Notwithstanding the foregoing, the Option may be transferred to members of the Optionee's immediate family (which for purposes of this Option shall be limited to the Optionee's spouse, children and
grandchildren), or to one or more trusts for the benefit of the Optionee's family members (as defined above) or to one or more partnerships in which such family members and/or trusts are the only
partners. 

        8.     Registration.    Any Shares issued pursuant to the Optionee's exercise of the Option
hereunder shall be Shares that are listed on the NASDAQ National Market or other nationally recognized stock exchange, and registered under the Securities Act of 1933, as amended. 

        9.     Adjustments.

        (a)   If
the Company shall at any time change the number of issued Shares without new consideration to the Company (such as by stock dividend, stock split, recapitalization,
reorganization, exchange of shares, liquidation, combination or other change in corporate structure affecting the Shares) or make a distribution of cash or property which has a substantial impact on
the value of issued Shares, the total number of Shares hereunder and the per share purchase price shall be adjusted so that the total net value of the Option shall not be changed. 

        (b)   In
the case of any sale of assets, merger, consolidation, combination or other corporate reorganization or restructuring of the Company with or into another corporation
which results in the outstanding Shares being converted into or exchanged for different securities, cash or other property, or any combination thereof (an "Acquisition"), subject to the terms of the
Plan, the Optionee shall have the right thereafter and during the term of the Option (subject however to all of the terms and conditions set forth herein), to receive upon exercise thereof the
Acquisition Consideration (as defined below) receivable upon the Acquisition by a holder of the number of Shares which might have been obtained upon exercise of the Option or portion thereof, as the
case may be, immediately prior to the Acquisition.
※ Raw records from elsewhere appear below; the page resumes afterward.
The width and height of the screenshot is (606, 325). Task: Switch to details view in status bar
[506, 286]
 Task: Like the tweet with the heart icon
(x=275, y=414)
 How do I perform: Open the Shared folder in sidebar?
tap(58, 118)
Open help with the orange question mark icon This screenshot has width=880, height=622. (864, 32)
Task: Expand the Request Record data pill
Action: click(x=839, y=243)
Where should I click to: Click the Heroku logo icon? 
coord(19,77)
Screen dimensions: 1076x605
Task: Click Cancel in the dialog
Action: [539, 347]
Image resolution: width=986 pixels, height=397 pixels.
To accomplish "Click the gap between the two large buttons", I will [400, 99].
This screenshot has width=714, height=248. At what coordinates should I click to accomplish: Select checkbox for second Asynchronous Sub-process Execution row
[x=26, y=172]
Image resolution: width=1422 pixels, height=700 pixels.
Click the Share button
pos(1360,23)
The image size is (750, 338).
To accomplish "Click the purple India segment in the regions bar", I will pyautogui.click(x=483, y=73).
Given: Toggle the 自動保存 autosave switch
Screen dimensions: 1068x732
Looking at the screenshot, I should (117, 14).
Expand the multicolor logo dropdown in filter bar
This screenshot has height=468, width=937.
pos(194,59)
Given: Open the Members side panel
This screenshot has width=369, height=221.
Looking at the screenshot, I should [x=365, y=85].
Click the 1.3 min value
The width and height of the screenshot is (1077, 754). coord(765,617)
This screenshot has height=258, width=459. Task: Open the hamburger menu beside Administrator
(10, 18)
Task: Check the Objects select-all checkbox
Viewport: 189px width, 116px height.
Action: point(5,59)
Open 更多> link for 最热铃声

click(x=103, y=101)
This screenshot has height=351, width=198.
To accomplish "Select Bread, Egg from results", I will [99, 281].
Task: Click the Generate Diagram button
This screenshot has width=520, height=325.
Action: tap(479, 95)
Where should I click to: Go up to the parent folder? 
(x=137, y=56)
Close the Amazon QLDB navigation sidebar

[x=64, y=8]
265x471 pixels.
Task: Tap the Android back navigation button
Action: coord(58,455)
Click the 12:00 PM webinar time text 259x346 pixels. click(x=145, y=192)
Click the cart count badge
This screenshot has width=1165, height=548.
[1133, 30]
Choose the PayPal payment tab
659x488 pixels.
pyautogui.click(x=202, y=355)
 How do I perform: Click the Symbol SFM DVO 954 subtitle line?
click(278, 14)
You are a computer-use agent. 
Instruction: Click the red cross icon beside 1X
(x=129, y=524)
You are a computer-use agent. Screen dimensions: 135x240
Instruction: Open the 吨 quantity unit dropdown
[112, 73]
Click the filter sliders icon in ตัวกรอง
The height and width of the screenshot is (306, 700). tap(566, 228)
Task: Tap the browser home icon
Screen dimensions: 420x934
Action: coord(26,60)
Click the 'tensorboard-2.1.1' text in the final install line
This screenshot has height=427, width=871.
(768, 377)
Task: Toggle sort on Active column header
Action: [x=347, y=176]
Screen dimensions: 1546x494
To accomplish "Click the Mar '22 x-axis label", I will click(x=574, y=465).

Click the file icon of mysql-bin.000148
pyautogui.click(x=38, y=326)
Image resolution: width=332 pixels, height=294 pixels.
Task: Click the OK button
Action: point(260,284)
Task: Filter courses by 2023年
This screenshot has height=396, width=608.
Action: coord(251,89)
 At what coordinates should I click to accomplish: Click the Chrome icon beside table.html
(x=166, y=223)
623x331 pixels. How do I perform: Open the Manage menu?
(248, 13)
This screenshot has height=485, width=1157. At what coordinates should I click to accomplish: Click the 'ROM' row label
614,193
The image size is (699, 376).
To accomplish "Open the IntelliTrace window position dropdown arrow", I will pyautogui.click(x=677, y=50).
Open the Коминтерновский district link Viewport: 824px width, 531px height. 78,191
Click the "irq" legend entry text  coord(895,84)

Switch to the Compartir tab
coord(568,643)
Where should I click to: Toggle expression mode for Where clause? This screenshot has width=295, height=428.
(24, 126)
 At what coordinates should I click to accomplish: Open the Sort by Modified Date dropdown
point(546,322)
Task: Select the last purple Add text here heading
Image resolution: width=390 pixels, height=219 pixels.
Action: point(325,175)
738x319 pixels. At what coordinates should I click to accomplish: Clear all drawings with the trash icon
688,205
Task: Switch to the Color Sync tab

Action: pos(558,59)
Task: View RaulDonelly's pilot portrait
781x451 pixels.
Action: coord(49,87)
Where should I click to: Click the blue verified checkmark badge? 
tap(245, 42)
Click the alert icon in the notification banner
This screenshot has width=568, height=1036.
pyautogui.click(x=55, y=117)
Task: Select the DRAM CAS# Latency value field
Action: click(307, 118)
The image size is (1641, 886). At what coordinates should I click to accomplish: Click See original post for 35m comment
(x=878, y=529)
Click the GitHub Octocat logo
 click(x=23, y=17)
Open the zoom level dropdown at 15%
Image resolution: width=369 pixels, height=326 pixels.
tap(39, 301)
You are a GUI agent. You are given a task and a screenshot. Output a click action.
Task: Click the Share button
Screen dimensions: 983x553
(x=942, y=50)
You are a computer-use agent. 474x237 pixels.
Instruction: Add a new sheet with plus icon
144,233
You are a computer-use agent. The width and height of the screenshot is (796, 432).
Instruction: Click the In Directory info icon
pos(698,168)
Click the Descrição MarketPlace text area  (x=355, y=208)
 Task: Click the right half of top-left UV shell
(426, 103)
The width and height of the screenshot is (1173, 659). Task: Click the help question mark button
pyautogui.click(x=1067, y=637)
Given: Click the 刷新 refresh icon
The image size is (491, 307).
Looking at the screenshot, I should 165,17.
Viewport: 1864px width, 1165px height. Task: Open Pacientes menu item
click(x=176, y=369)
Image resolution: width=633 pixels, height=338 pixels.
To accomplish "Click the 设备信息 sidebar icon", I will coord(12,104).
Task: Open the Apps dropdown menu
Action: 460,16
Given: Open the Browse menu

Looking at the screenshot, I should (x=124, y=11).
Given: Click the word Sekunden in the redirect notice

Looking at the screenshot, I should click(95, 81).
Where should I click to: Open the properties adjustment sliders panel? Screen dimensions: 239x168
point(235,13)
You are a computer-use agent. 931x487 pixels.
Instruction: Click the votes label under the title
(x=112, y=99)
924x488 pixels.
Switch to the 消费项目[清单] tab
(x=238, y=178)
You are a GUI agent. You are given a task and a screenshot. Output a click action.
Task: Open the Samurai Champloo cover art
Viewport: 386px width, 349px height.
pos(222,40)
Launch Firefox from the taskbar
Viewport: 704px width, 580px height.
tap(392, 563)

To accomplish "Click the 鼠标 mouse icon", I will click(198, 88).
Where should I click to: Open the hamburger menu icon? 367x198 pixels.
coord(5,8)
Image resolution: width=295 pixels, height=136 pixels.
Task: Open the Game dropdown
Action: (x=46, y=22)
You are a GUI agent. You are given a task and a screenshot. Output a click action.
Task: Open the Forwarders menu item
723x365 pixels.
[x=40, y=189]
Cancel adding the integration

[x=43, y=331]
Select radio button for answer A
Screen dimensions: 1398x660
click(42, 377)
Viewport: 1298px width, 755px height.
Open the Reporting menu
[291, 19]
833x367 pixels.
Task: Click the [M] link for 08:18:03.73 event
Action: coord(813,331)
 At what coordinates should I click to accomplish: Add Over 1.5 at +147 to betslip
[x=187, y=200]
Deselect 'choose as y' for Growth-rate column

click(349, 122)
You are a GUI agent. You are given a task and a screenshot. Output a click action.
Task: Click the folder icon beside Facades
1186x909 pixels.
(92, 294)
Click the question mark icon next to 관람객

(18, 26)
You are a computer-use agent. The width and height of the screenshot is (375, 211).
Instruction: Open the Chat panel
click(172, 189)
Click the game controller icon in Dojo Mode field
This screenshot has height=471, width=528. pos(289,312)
The term "Acquisition Consideration" shall mean the kind and amount of securities, cash or other property or any combination thereof receivable in
respect of one Share upon consummation of an Acquisition. 

        10.   Subject to Plan.    The Option is subject to all of the terms and conditions set forth
in the Plan. Any capitalized terms not defined herein shall be subject to the definitions set forth in the Plan. This Agreement hereby incorporates the Plan by reference. In the event that the
Agreement is silent on any term or condition that is contained in the Plan, such term or condition shall be governed by and administered in accordance with the terms and conditions of the Plan. In the
event of any discrepancy between the express terms and conditions of this Agreement and those of the Plan, the terms and conditions of the Plan shall control. 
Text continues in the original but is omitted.